**EXTRAIT**
########################################

Évidemment qu’avec cela le marché éducatif va retrouver le sourire. Les lois de la concurrence libérale vont naturellement s’appliquer : pas de résultats (ceux donnés par la bourse éducative qu’il faut prendre comme argent comptant comme ceux de l’autre bourse) ? Tu disparais faute de clientèle. Alors, comment on fait ce type de résultats ? Exactement comme dans l’autre bourse : tu pressures au maximum tes employés (pardon, tes élèves), tu trafiques les résultats qui vont être communiqués à tes actionnaires (pardon, aux parents), tu élimines tout ce qui risque de faire baisser tes résultats ou tu ne recrutes que le must du panier, tu ne fais plus que ce qui va pouvoir rentrer dans les chiffres (bachotage...)… tu vas dans le privé où là, au moins, on ne travaille qu’avec ce qui rapporte, en chiffre et en fric et qui fait grimper la cote. Tu pourrais peut-être revoir complètement ta façon de travailler et innover, puisque l’innovation, le marché aime ça. Pas du tout ! dans le service public éducatif on n’innove pas : tout le monde pareil, B A BA !

########################################

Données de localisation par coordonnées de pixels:
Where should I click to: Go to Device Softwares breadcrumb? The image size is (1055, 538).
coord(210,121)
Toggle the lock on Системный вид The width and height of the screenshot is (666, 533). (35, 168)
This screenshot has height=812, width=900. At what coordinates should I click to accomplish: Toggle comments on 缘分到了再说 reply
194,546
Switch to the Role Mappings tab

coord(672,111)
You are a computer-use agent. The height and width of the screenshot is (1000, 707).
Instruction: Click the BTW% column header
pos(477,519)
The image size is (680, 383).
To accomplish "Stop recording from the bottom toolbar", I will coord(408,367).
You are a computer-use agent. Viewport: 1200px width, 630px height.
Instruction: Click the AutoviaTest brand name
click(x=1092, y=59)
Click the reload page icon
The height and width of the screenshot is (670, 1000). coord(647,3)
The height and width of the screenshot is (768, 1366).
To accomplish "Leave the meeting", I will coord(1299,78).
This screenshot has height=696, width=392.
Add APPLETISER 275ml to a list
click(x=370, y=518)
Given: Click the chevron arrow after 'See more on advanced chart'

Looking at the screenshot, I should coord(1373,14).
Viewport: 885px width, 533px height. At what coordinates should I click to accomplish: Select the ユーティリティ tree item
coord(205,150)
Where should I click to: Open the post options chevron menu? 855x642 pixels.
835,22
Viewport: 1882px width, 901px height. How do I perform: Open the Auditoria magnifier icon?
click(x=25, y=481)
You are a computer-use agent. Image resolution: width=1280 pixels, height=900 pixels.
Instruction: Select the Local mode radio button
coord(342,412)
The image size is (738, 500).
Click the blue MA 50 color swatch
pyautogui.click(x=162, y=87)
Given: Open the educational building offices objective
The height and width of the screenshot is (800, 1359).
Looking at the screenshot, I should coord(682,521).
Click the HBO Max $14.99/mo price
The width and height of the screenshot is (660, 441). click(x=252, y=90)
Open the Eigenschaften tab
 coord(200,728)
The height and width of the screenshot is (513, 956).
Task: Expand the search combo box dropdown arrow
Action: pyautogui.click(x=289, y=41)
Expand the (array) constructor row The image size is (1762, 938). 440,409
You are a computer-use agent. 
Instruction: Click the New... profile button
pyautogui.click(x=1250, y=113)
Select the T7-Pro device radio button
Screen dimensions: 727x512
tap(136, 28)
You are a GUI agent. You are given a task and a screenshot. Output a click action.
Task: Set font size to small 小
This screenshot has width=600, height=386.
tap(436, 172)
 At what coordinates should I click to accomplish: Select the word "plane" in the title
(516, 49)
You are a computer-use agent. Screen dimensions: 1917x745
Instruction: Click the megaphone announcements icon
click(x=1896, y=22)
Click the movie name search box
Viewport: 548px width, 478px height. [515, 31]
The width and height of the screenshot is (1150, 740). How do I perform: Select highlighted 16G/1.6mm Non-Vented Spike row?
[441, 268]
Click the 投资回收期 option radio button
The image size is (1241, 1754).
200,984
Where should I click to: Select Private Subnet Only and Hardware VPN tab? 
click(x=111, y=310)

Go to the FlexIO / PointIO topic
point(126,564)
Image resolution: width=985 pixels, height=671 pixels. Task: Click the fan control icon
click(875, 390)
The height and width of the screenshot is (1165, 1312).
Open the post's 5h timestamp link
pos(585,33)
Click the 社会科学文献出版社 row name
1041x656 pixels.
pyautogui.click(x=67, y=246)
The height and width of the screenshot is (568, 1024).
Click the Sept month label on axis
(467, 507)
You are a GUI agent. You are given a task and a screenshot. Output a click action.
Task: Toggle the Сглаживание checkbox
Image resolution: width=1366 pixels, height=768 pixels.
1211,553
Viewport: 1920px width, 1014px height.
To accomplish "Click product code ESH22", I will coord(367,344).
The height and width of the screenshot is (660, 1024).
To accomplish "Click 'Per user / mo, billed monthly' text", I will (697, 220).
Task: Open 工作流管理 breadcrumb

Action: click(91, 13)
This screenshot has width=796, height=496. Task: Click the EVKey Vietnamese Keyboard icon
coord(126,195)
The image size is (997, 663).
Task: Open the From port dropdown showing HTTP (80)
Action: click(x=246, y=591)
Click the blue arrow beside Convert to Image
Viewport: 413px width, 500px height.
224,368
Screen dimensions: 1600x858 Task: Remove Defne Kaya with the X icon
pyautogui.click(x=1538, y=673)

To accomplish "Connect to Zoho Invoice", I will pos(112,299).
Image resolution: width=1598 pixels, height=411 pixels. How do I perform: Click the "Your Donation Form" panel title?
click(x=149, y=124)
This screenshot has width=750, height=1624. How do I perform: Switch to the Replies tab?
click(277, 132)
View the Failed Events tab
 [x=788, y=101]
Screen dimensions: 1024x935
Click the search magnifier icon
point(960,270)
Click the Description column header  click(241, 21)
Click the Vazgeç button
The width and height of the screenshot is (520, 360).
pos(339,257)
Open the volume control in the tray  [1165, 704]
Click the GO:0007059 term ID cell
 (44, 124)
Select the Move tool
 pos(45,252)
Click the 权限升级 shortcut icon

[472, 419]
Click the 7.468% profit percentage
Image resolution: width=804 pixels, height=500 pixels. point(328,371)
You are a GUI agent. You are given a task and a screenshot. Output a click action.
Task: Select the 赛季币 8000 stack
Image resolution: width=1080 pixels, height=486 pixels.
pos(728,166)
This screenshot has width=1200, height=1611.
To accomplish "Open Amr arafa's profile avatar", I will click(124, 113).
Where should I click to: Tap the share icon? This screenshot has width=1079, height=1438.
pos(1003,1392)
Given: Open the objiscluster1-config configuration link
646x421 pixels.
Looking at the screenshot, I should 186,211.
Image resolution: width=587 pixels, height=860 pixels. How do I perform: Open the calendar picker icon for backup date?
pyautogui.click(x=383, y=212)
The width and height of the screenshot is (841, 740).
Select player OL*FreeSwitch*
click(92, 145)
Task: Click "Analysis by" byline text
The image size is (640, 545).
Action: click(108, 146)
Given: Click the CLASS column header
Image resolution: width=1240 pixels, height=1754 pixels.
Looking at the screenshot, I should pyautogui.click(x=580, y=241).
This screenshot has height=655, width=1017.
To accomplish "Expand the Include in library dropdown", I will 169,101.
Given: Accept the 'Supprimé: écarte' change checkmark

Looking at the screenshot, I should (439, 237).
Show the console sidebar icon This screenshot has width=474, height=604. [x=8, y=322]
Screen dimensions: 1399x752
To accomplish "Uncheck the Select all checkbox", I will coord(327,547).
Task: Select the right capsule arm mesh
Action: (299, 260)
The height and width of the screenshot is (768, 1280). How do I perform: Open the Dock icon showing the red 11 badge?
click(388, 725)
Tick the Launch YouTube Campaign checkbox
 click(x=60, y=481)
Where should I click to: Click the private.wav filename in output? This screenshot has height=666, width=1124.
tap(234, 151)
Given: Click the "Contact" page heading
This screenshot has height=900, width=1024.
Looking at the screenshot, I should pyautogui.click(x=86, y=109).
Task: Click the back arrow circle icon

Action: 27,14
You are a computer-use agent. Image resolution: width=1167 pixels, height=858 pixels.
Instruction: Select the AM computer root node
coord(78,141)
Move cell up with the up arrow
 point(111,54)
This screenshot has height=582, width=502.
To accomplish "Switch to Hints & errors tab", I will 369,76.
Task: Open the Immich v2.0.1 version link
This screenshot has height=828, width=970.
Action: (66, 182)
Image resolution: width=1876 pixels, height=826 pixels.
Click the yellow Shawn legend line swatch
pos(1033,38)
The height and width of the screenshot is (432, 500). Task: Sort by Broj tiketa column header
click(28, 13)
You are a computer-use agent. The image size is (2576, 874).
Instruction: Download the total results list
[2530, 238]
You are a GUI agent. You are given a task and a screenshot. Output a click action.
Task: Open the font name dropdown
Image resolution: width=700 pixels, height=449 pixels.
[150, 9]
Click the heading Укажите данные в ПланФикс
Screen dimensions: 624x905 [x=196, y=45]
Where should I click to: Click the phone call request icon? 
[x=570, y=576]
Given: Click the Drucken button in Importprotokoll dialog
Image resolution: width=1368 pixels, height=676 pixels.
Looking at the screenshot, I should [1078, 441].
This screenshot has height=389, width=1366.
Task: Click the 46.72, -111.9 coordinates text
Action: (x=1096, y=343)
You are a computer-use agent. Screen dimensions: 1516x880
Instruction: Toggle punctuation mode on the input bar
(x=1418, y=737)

########################################

**EXERCICES**
[1] Relevez tous les passages mis entre parenthèses dans le texte sur le marché éducatif.
[2] Prolongez le texte sur le marché éducatif en enchaînant après sa dernière phrase.

**RÉPONSES**
[1]
- ceux donnés par la bourse éducative qu’il faut prendre comme argent comptant comme ceux de l’autre bourse
- pardon, tes élèves
- pardon, aux parents
- bachotage...

[2]
Au fait, les 400 €, pourquoi ? Serait-ce parce que poussant la logique de l’absurde à ce point, on craint que même les plus aveugles se rebiffent et ne jouent pas le jeu ? Quand, dans l’économie de marché, attribue-t-on des primes à des employés ?
Quelle chance nous avons d’être dans un monde civilisé.
PS : Je mettrais en ligne, d’ici quelques jours un extrait, plus sérieux, sur l’évaluation, extrait du « taylorisme scolaire à un système éducatif vivant » (éditions Odilon).